Brief: Copy the listing below line for line, leaving out the pictures.

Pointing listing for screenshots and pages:
......
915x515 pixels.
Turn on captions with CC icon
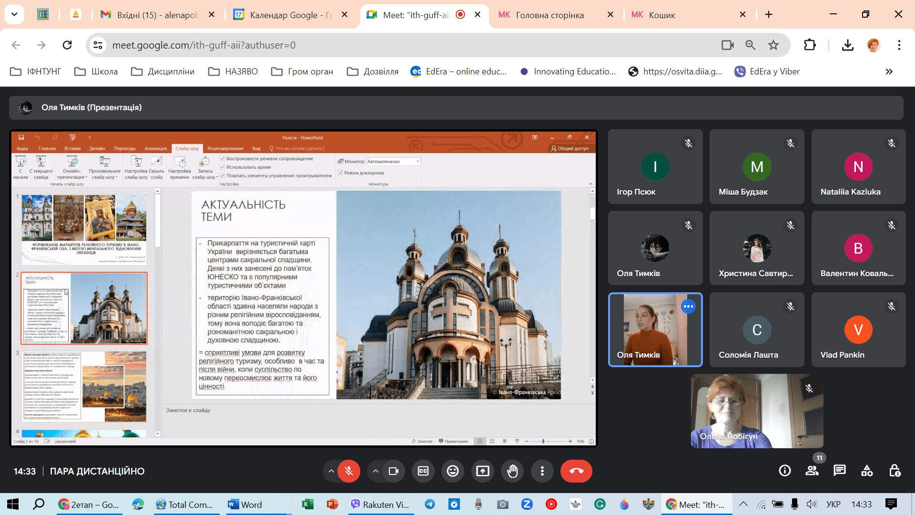[x=423, y=471]
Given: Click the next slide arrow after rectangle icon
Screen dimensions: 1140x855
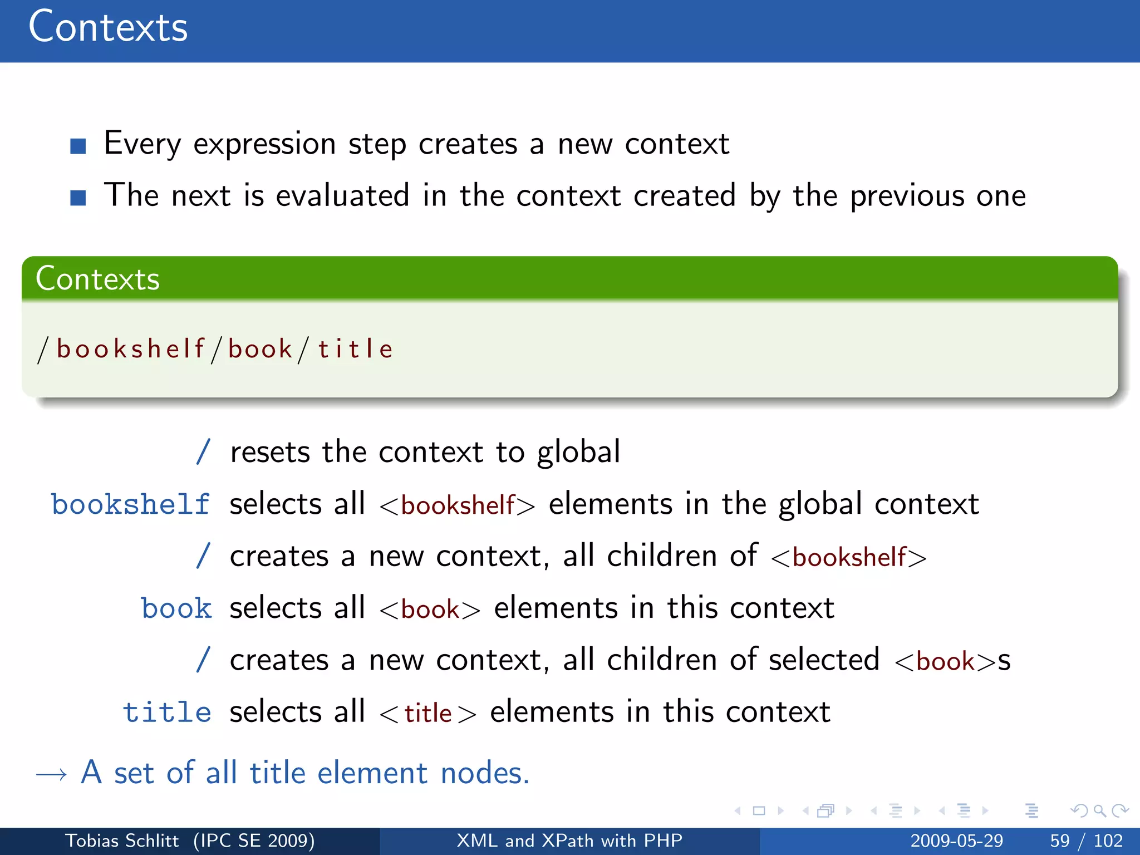Looking at the screenshot, I should coord(780,811).
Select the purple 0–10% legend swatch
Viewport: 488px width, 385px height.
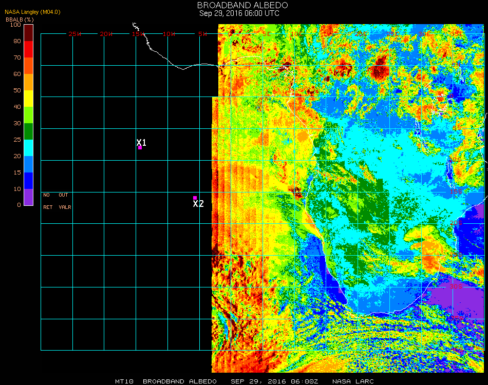pos(28,197)
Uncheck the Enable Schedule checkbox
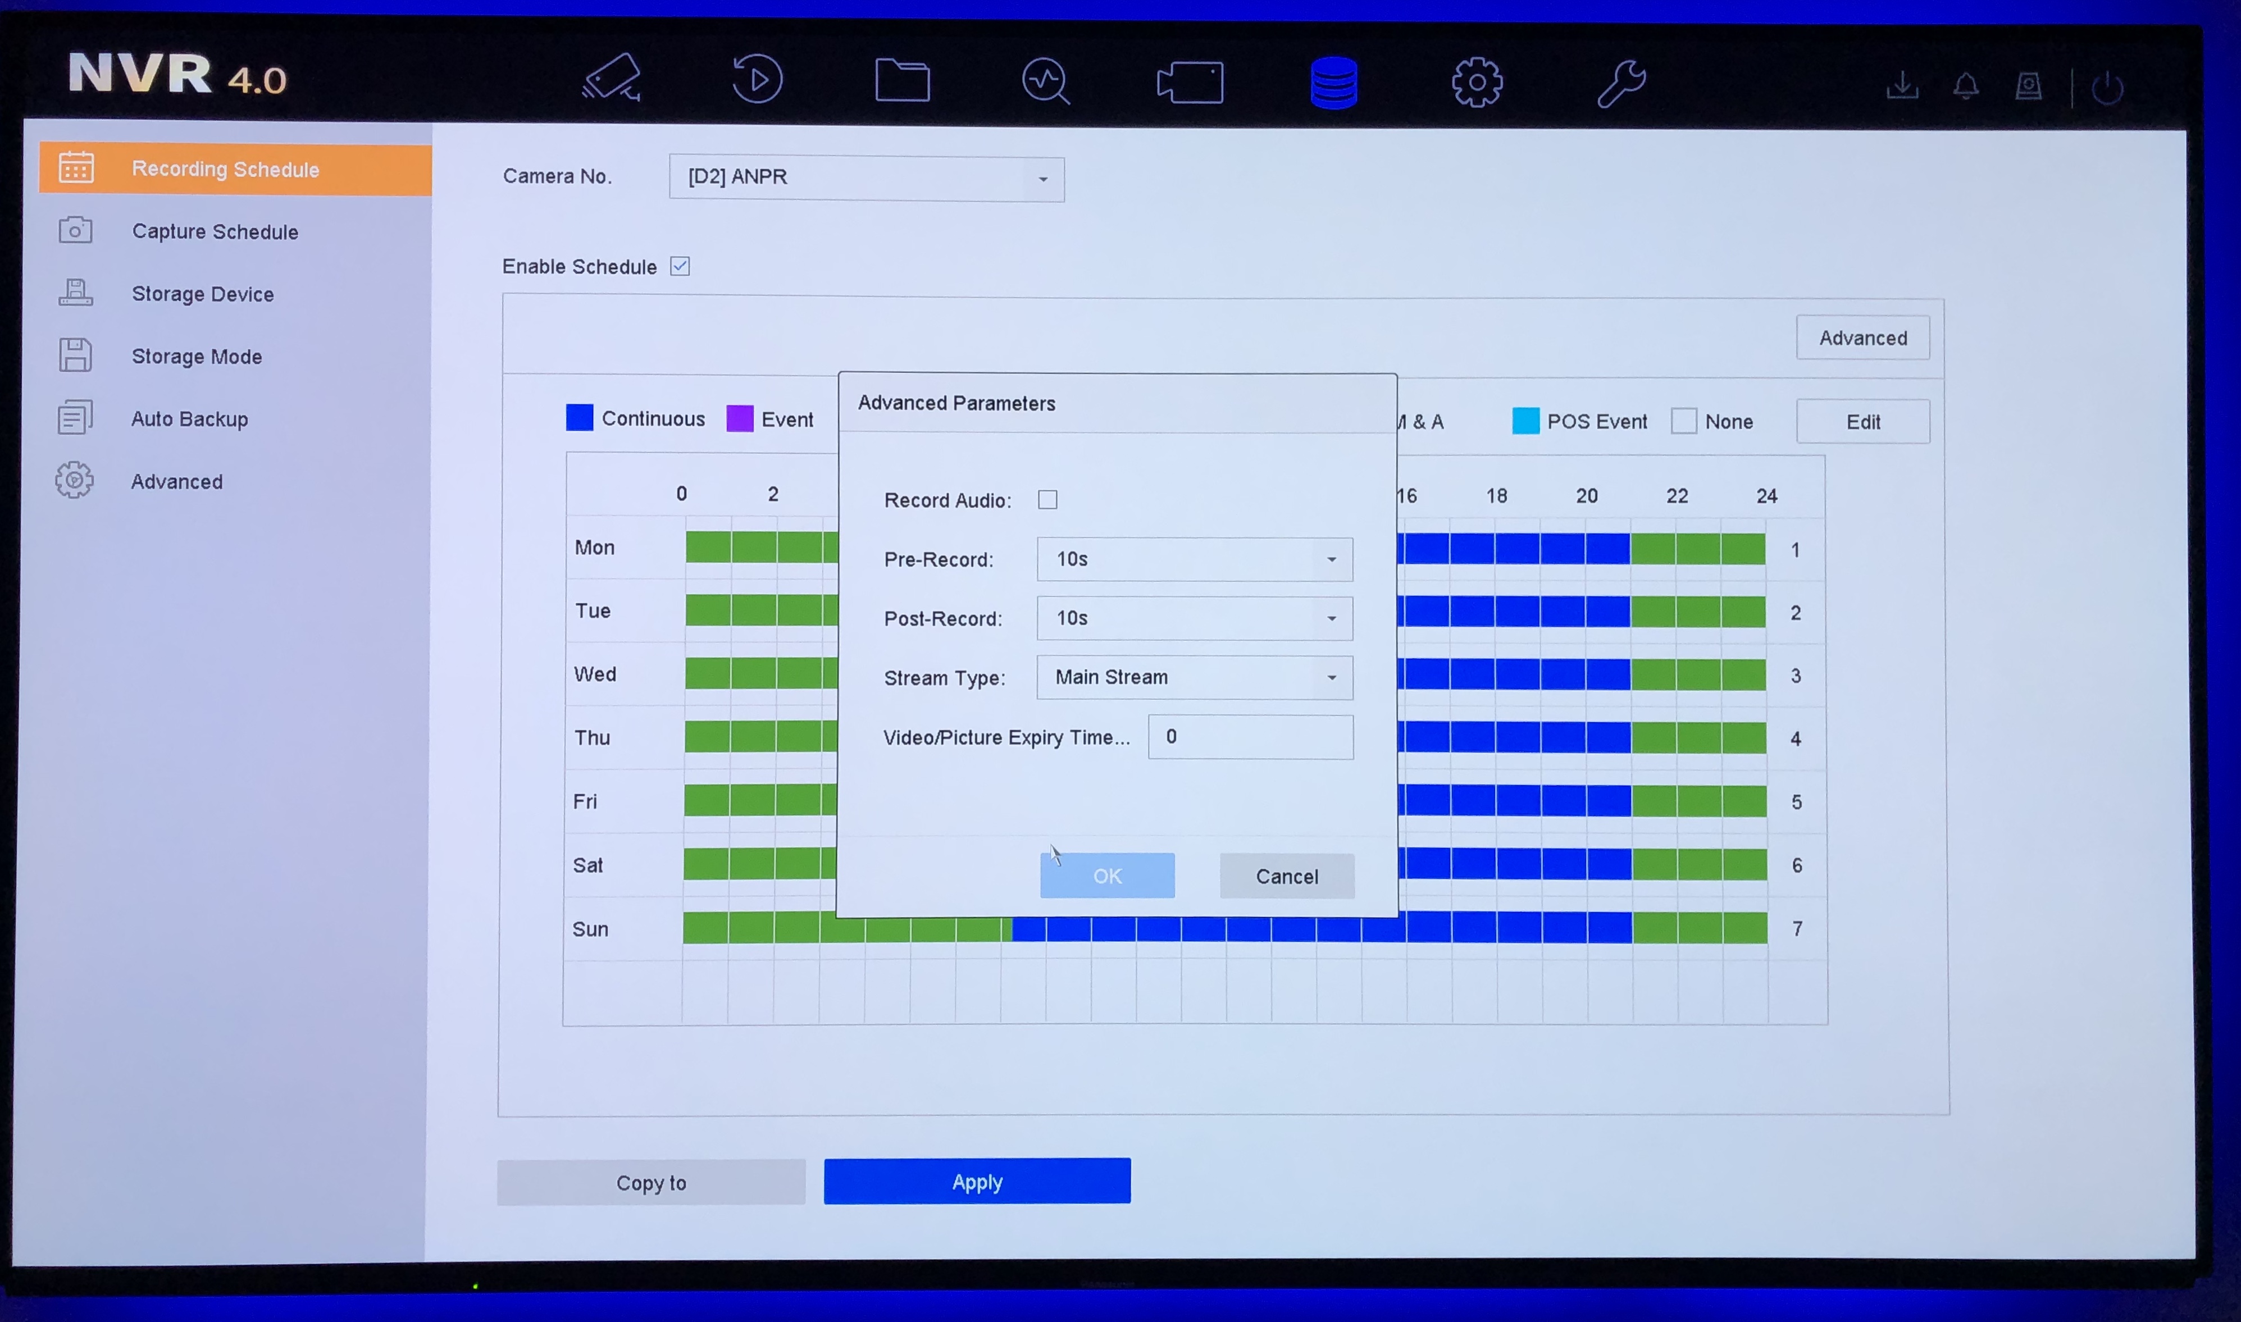The image size is (2241, 1322). pyautogui.click(x=680, y=266)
......
Solution to this exercise:
915x515 pixels.
Turn on captions with CC icon
[x=423, y=471]
Given: Click the next slide arrow after rectangle icon
Screen dimensions: 1140x855
Looking at the screenshot, I should coord(780,811).
Select the purple 0–10% legend swatch
Viewport: 488px width, 385px height.
pos(28,197)
Uncheck the Enable Schedule checkbox
The image size is (2241, 1322). pyautogui.click(x=680, y=266)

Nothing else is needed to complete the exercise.